Theater Reviews



Delacorte Theater, Central Park, New York (Through Aug. 31)

One might think that a revival of "Hair: The American Tribal Love-Rock Musical" would be as dated as draft cards, tie-dyes and love beads. Think again. This 150-minute celebration of the human spirit now seems more hip, heartbreaking and undeniably rousing than ever.

True, headlines of death tolls in the Middle East make the production's anti-war message sadly relevant. But 40 years after its Broadway debut, the show's unique take on love in all its permutations is the driving force of a work that's as deliciously entertaining as it is thought-provoking.

The musical's simplicity and no-frills approach begins as the amazingly athletic cast, dressed in period garb, climbs and jumps from a six-foot stockade fence onto a patch of Central Park's green grass (the sole set piece), then launches into one of the most iconic songs of the 1960s: "Aquarius."

Although no one would accuse what follows as being plot-heavy, the narrative focuses on the soul-searching of recently drafted Claude (Jonathan Groff), who hasn't yet decided whether to head to Vietnam or Canada. He gets plenty of guidance from his extended family of flower children, led by the ultra-charismatic Berger (Will Swenson) and cop-hating Sheila (Caren Lyn Manuel).

The book and lyrics, written by Gerome Ragni and James Rado, then explore Claude's battles with the generation gap, authority in general and the shape-shifting face of l'amour. And thanks to Galt MacDermot's amazingly eclectic music, it's accomplished through one crowd-pleasing number after another, ranging from rock to ballad to country to soul.

Amazingly, the show also is still capable of raising an eyebrow.
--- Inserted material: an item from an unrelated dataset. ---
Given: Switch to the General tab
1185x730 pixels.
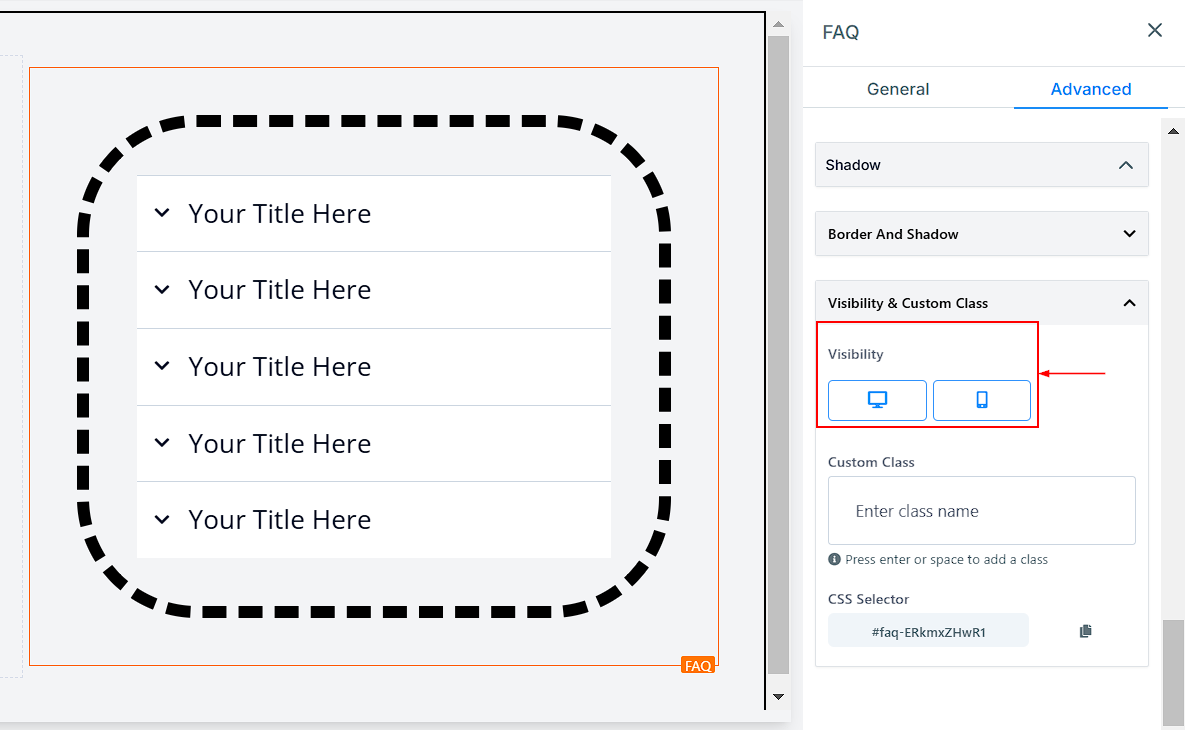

A song poking fun at racist euphemisms might yet induce seat-squirming, while dramatic use of the cast's full-frontal nudity -- never mind some touchy-feely homoeroticism -- makes one realize why '60s audiences were at once hypnotized and shocked at the goings-on. Claude's drug-induced hallucination in Act 2 also pushes boundaries, though it continues about five minutes too long and temporarily loses momentum.

That's a minuscule price to pay for the chance to witness Karole Armitage's consistently engaging choreography and Diane Paulus' brilliant direction. Indeed, a spine-tingling interpretation of "Let the Sunshine In" as a poignant cry to a world gone mad is inspired, along with a curtain call that alone is worth a trip to Central Park. (Those who hate audience participation are duly warned.)
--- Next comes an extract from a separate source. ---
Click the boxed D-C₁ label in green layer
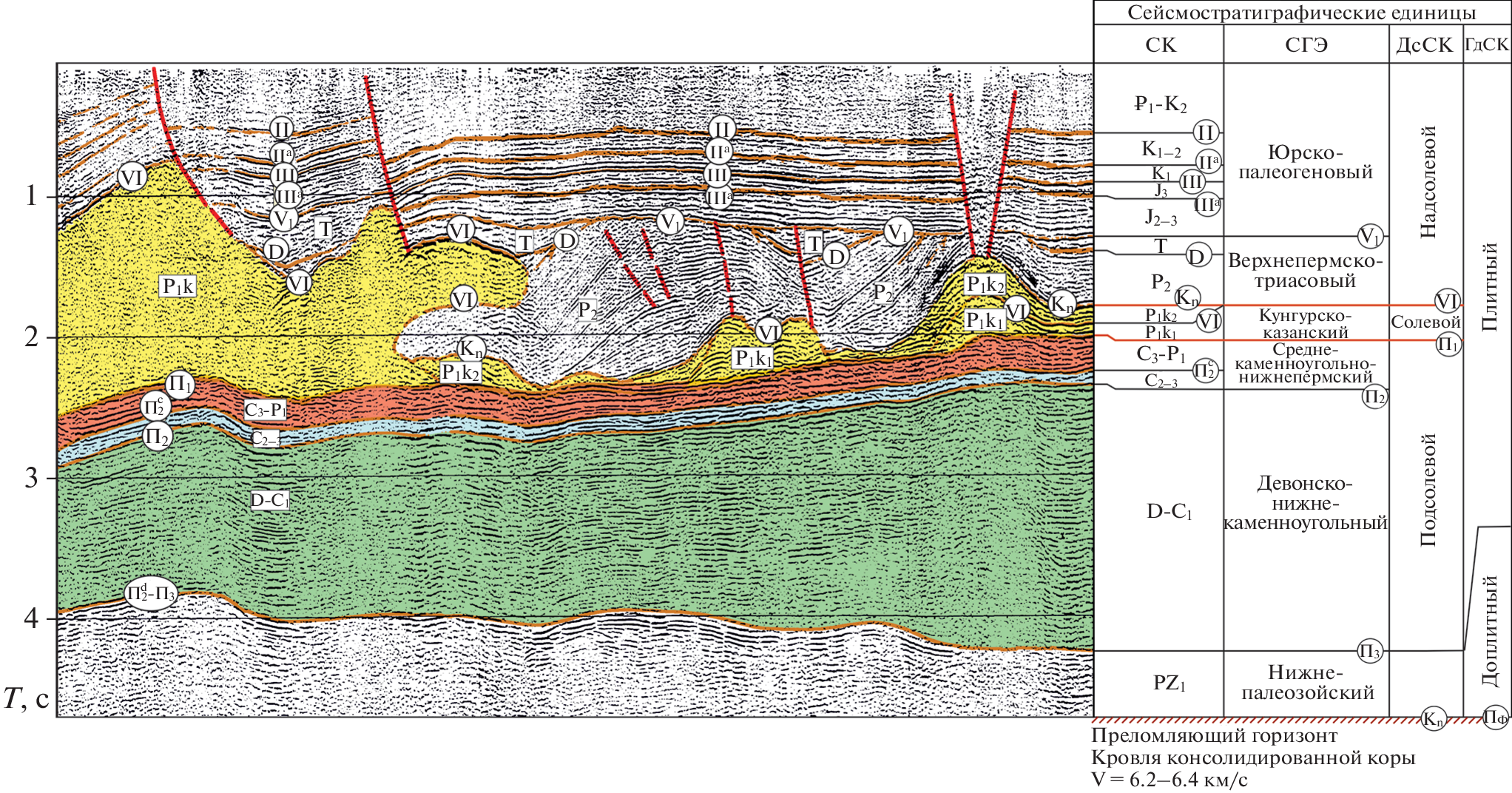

And that's not even mentioning the cast of more than 20, all of whom are not only strong-voiced but also equipped with bodies that showcase six-pack abs or Playboy-worthy torsos. Among them, Groff, best known for his Tony-nominated work in "Spring Awakening," hits all the right notes as the confused Claude, while Manuel's plaintive rendition of "Easy to Be Hard" is a show-stopper.

But it's Swenson's work as Berger that dominates. Whether letting his 1,000-watt grin illuminate his matinee-idol looks, gyrating to a fare-thee-well or putting his magnetic spin on the likes of the title song, Swenson is clearly destined for big things.
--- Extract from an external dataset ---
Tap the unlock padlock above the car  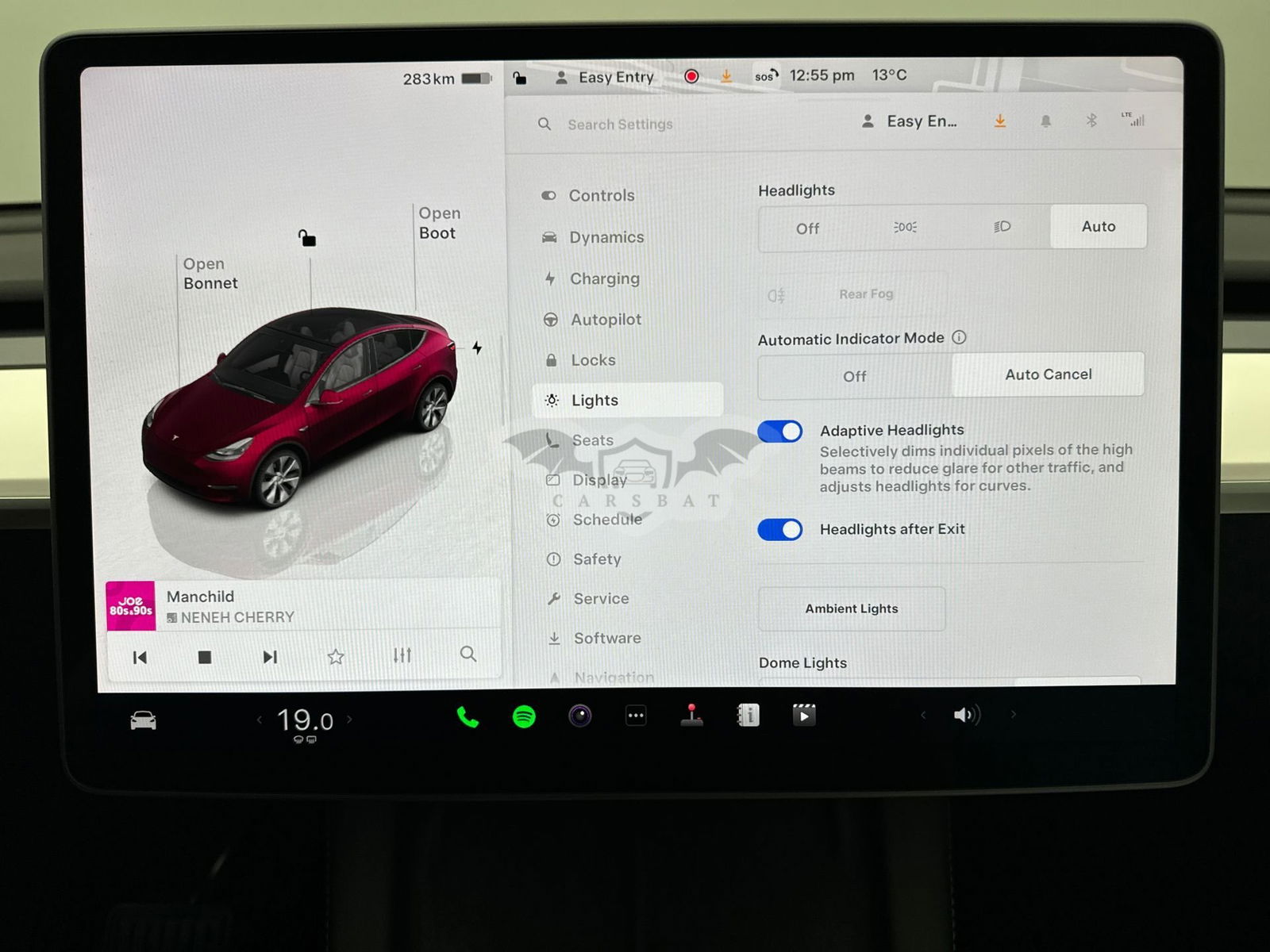pos(307,238)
There's already talk of "Hair" heading to the Great White Way upon wrapping up at the Delacorte. If so, Broadway audiences -- like current viewers in Central Park -- should treasure this opportunity to feel the love for 2 1/2 hours.

Cast: Jonathan Groff, Will Swenson, Bryce Ryness, Darius Nichols, Caren Lyn Manuel, Patina Renea Miller, Kacie Sheik, Allison Case, Megan Lawrence, Andrew Kober. Book-lyrics: James Rado, Gerome Ragni. Music: Galt MacDermot. Director: Diane Paulus. Scenic designer: Scott Pask. Costume designer: Michael McDonald. Lighting designer: Michael Chybowski. Sound designer: Acme Sound Partners. Choreographer: Karole Armitage.